Meia-Noite

Elise tocou as mãos enrugadas de Carol. Suas unhas estavam impecáveis naquela noite de segunda, como sempre estiveram. Carol a olhava com aquela ternura de sempre, aquele sorriso doce pelo qual havia se encantado há tantos anos.

Os bips leves do aparelho davam tom àquela cena. Oitenta anos haviam se passado, e era como se tivessem sido oito. A vida voava com uma rapidez tão grande que as vezes parecia que o mundo iria se tornar um imenso liquidificador. Elise entendia que aquele eram seus últimos momentos, mas ainda assim tinha gosto por estar viva. Sentada naquela sala. A sala da sua casa. Ligada àquele aparelho imenso que não parava de bipar (e Deus o livre de parar), ela refletia todos os pequenos momentos que havia vivido. Sua juventude transviada, suas lutas e seus gritos, cada calcinha comprada e cada sutiã que jogou fora. Sentia que a vida havia sido melhor do que imaginava. Seus dois filhos, que não eram de seu ventre, mas de seu coração, estavam criados, seus netos haviam nascido e já eram jovens. Seu grande amor continuava ali, tocando suas mãos.

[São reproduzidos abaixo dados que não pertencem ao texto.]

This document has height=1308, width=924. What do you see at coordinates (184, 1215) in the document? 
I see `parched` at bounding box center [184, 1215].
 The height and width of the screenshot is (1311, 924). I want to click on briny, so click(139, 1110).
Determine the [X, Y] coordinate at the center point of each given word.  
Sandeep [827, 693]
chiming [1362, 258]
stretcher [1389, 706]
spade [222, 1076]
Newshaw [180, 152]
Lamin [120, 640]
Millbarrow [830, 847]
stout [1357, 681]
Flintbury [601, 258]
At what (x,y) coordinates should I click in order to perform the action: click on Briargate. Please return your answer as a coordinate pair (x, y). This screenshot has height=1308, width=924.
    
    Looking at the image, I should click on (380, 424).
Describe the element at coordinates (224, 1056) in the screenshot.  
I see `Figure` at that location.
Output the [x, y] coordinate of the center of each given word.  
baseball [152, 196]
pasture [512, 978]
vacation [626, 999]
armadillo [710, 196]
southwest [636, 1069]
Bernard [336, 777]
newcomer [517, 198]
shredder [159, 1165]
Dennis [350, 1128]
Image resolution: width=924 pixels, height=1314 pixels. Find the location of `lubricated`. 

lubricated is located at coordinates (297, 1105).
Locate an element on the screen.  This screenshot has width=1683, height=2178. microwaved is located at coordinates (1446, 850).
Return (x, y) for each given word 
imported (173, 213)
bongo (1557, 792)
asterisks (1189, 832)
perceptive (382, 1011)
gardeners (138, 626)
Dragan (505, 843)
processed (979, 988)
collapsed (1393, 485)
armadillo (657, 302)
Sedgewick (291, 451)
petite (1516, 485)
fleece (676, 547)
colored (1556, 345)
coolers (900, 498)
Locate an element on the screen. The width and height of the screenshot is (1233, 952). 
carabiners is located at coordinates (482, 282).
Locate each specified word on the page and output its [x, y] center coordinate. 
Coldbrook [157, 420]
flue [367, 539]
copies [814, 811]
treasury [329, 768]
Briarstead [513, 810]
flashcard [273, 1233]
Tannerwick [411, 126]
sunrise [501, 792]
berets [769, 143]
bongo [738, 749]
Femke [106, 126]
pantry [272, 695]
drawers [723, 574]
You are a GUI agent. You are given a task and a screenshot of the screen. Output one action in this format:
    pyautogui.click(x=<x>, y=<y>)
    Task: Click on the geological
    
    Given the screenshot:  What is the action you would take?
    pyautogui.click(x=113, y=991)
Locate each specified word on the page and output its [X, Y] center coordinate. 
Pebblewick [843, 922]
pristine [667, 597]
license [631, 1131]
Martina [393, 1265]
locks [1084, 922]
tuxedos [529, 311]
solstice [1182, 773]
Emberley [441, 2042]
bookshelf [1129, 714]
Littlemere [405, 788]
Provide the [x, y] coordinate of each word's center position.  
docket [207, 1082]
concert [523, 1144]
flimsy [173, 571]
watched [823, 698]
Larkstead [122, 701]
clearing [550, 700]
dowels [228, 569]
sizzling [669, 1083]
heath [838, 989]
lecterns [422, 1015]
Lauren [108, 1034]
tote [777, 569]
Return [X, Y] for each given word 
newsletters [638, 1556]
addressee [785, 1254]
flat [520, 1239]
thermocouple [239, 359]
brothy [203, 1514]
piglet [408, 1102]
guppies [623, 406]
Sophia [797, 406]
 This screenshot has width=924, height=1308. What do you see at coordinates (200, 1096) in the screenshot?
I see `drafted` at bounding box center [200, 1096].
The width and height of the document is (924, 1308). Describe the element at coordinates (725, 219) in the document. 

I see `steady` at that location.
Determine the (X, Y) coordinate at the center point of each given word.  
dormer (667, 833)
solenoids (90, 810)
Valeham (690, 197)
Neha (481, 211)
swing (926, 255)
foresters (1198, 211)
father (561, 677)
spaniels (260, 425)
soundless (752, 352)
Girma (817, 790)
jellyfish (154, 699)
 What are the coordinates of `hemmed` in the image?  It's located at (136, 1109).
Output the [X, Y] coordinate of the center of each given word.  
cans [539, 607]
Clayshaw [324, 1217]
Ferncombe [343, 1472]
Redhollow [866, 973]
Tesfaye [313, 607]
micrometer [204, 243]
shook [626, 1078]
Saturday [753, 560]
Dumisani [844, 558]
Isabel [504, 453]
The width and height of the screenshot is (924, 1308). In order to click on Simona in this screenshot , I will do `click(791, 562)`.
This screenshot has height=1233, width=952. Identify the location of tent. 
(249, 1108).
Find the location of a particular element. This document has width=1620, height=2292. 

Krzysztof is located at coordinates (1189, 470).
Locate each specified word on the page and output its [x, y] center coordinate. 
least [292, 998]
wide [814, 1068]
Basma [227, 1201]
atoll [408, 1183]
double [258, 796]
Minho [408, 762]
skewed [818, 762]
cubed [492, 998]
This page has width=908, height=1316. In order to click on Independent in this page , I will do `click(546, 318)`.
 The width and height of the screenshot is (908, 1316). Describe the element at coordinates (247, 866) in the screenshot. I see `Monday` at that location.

A vida era irônica com Elise. Enquanto permanecia sentada no sofá creme da sua sala, a tevê anunciava mil remédios que prometiam prolongar a vida em dezenas de anos. Uma falsa imortalidade que já não dava tempo de ser aproveitada. Ela olhou para Carol, ao seu lado, e percebeu que o sono já a havia levado para os braços de Orfeu.

Elise permaneceu em um silêncio prolongado, enquanto, em sua frente, a televisão esperneava absurdos sobre como ganhar milhões riscando seis números em um pedaço de papel. E vida foi passando com os bips do trambolho que ao qual estava presa.

O relógio da cozinha badalou dose vezes. Meia-noite. Elise sempre achou significativo esse horário, e nessa noite então, ele tinha um simbolismo maior. Era cedo demais pra dizer adeus, mas já era tarde para se despedir.